Though some people opposed stores opening on the holiday, it wasn’t evident at 9:30 p.m. at the shopping center at Interstate 35 W and Heritage Trace Parkway.

A full parking lot with a steady stream of cars circling around, thick crowds of people inside and out, and long lines at the checkout counters proved otherwise.

At Best Buy, there was almost as many employees as shoppers, which made finding the right products a lot easier.

Keller resident Sheri Fishman said she was not a typical “Black Friday” shopper.

On their way home from Thanksgiving dinner, Fishman and her 12-year-old son stopped by the store to check out prices for the Xbox One, but instead decided on a gaming computer.

“I was afraid we wouldn’t be able to find the Xbox, so we stopped here on the way home,” she said. “He changed his mind and went with the gaming computer ... But he still has to wait until Christmas to open it.”

Despite the crowds and long lines, employees and customers appeared happy.

While Fishman was in the checkout line, a store employee took the monitor out of her cart and swapped it with another one.

“Four inches bigger for $20 cheaper,” he cheerfully said.

The scene at Belk was similar, except this store had a DJ in the mix, playing tunes that even store clerks bopped to as they rang up sales.

Colleen Dunkin, a New Fairview resident, along with her daughter Kaci Newton, were in the “shoe line,” one of many additional check-out counters added at the store for the sale.

Dunkin said she has been Black Friday shopping for more than 20 years.

She said it doesn’t matter what time the stores open each year, her family has a plan, which included her son camping out all night at Cabela’s outdoor store at I-35 and Texas 170 for a free gift card.

“We have a team approach, we scout out all of the stores,” she said. “I normally don’t like shopping. But this isn’t shopping, this is a competition.”

Newton, a registered nurse, was still in her scrubs and had joined the family after her shift ended at 7 p.m.

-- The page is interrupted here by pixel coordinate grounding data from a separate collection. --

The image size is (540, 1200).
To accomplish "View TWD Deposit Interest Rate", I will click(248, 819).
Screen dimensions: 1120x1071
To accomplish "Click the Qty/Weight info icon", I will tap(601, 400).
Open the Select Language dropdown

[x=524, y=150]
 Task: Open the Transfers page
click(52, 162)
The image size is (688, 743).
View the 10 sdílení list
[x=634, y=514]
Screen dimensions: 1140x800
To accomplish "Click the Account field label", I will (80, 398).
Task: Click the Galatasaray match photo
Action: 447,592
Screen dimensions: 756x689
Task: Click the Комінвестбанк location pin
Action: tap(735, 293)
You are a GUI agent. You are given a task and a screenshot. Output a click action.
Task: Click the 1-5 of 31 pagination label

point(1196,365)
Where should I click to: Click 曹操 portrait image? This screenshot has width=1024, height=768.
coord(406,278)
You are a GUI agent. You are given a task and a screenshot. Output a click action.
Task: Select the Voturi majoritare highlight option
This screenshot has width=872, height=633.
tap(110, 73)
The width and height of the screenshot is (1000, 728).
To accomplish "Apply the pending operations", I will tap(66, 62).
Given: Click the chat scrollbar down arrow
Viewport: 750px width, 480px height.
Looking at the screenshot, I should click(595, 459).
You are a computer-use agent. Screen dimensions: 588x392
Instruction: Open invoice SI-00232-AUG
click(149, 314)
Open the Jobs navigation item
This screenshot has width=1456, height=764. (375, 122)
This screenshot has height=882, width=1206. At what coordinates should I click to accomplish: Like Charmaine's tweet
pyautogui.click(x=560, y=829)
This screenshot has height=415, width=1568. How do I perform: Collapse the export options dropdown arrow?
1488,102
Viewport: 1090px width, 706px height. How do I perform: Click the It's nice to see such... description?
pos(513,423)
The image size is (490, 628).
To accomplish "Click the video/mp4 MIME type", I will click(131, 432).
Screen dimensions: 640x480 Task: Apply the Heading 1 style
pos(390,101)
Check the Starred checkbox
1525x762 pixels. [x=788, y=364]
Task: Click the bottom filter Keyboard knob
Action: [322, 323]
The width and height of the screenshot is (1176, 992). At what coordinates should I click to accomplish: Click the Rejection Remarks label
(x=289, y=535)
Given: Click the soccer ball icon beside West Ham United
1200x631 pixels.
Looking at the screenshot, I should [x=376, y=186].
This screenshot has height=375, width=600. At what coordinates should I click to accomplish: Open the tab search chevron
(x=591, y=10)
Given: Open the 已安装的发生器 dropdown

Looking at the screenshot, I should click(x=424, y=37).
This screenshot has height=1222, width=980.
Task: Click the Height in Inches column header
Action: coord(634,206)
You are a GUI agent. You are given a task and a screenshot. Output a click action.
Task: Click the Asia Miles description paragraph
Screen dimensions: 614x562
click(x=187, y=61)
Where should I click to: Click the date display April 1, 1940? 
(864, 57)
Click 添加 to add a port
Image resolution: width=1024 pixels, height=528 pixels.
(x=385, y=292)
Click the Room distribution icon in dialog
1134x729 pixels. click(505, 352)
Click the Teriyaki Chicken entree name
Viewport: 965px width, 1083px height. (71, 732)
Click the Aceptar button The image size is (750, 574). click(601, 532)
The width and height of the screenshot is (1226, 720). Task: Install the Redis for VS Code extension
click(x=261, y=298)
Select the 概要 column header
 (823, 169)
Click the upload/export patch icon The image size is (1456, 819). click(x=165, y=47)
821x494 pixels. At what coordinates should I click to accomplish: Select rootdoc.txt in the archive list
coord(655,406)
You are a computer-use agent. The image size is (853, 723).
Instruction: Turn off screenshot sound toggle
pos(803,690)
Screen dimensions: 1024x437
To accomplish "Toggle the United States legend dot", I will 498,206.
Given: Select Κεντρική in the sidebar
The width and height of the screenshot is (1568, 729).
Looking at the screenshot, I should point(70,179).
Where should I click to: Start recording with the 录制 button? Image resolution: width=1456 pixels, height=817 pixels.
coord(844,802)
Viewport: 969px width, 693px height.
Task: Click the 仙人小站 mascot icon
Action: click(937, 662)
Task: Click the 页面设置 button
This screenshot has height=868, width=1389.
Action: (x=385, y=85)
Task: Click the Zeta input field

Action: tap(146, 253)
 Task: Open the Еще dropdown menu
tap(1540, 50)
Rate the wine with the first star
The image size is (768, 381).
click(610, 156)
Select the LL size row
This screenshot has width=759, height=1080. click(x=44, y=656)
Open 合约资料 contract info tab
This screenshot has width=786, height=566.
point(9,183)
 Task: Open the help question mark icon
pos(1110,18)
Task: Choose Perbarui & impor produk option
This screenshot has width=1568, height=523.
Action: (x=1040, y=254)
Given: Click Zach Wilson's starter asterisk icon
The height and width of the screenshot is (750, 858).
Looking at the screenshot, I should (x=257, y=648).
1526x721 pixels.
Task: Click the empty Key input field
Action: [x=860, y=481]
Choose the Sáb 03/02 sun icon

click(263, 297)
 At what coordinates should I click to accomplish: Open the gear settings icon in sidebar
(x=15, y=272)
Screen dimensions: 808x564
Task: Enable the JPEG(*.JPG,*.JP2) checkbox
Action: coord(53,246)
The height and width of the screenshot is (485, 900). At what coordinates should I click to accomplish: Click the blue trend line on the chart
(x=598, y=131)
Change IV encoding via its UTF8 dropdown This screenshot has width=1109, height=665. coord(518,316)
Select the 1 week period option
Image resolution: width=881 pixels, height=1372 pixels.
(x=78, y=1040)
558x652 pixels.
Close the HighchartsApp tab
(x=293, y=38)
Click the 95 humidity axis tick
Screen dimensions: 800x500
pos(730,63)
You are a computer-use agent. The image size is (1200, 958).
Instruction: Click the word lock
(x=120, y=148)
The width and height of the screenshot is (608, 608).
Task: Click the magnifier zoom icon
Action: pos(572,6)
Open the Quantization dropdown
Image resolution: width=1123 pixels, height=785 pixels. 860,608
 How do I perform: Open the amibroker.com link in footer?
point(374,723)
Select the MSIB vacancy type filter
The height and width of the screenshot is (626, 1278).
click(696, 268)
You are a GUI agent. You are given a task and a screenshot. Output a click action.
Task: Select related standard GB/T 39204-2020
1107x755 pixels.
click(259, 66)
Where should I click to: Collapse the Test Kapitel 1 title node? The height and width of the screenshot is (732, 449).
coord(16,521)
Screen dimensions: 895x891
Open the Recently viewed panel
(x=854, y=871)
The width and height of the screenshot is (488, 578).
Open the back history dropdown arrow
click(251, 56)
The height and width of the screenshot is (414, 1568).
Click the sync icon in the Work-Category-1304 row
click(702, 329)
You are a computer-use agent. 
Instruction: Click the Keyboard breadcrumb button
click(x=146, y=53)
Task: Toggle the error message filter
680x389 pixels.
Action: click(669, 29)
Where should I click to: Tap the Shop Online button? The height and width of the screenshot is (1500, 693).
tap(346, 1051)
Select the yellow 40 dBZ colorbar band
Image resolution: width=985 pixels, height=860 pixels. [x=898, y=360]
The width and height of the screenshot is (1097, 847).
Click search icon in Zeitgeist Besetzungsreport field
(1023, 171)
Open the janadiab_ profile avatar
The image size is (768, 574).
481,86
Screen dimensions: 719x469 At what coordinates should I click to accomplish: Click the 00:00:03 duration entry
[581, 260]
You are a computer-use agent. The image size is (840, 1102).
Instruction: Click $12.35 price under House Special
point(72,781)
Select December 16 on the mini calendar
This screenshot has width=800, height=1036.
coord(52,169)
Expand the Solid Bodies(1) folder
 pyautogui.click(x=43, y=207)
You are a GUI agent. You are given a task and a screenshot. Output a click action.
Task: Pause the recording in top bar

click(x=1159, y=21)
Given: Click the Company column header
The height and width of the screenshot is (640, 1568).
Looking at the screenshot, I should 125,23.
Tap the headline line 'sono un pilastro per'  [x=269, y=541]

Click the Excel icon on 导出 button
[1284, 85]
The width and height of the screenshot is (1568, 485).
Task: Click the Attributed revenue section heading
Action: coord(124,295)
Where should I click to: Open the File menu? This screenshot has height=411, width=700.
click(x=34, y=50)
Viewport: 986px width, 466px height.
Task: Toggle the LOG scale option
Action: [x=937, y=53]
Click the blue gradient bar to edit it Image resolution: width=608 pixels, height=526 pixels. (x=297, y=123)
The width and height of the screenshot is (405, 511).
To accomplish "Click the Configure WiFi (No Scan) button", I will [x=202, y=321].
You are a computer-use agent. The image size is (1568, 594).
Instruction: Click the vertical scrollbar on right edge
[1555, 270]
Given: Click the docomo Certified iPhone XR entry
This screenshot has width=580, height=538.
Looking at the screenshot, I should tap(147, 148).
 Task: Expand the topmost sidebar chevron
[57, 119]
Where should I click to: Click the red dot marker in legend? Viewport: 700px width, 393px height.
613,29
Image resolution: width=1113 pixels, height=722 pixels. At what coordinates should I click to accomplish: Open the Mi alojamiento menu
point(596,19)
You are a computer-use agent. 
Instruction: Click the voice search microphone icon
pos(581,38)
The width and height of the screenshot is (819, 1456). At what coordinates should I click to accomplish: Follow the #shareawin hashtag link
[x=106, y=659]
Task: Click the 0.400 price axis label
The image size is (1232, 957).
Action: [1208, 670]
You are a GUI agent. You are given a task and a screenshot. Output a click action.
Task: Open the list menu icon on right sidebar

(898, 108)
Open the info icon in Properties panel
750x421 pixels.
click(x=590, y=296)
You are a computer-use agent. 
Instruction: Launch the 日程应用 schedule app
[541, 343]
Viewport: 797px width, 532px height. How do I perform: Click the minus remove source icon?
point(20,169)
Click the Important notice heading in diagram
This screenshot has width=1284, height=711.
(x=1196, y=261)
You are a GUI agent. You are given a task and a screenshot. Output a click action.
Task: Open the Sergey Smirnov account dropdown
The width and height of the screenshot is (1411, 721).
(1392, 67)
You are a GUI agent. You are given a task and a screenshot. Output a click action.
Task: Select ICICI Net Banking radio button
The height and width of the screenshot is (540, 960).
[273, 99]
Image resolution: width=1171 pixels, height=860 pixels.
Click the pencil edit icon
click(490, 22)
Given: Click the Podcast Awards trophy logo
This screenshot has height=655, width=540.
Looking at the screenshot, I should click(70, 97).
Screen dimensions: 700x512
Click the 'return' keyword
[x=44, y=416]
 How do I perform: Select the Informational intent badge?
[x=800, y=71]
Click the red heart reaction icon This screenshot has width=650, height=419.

Dunkin knew her daughter would have no time for dinner, so she packed a few tamales in her purse before heading out the door.

Newton said her adventure began at Kohl’s on South Main Street in Keller with $75 in Kohl’s cash in hand.

She said her purchase of a KitchenAid mixer, four big bath towels and a sweater for $141 was a bargain, especially since she got more Kohl’s cash to spend for her next visit in the store.

Greg Savera, Kohl’s store manager, said about 1,000 people were in line when the store opened at opened at 8 p.m. Thanksgiving night.

Hot items at Kohl’s this year were the toys, which were marked down 50 percent, fine jewelry and electronics such as flat-screen TVs.

Savera said staffing the store on the holiday was not difficult.

“We were able to staff most shifts with volunteers,” he said. “And we increased our hiring this year.”

When Savera learned the store would be opening on Thanksgiving, he said he wasn’t surprised.

“This is the trend, we saw this coming,” he said. “And quite frankly, I kind of like it.”

Savera said after the rush from 8 p.m. to 1 a.m., the store quieted down until about 5:30 a.m., when shoppers began trickling back into the store at a steady pace.

Jill Keyrouze, of Fort Worth, was in the store at 5:30 a.m. picking up angel tree gifts.

Keyrouze, who has been Black Friday shopping for the past six years, said she prefers the stores to remain closed on Thanksgiving.

“We like the 4 a.m. thing,” she said. “We go as a family.”

Keyrouze said she was surprised there were hardly any shoppers in the stores at that time.

“Nobody was in Target, nobody was in J.C. Penney,” she said. “With so few people in the stores, was it worth it? They have to pay the employees to work all night.”

Savera, who expected the next surge of shoppers between 6 a.m. and noon, said he was pleased with the outcome.

“I can’t say how this compares to last year until we get the numbers, but by the looks of the traffic, I would say it’s comparable,” he said. “We’re feeling pretty good about it right now.”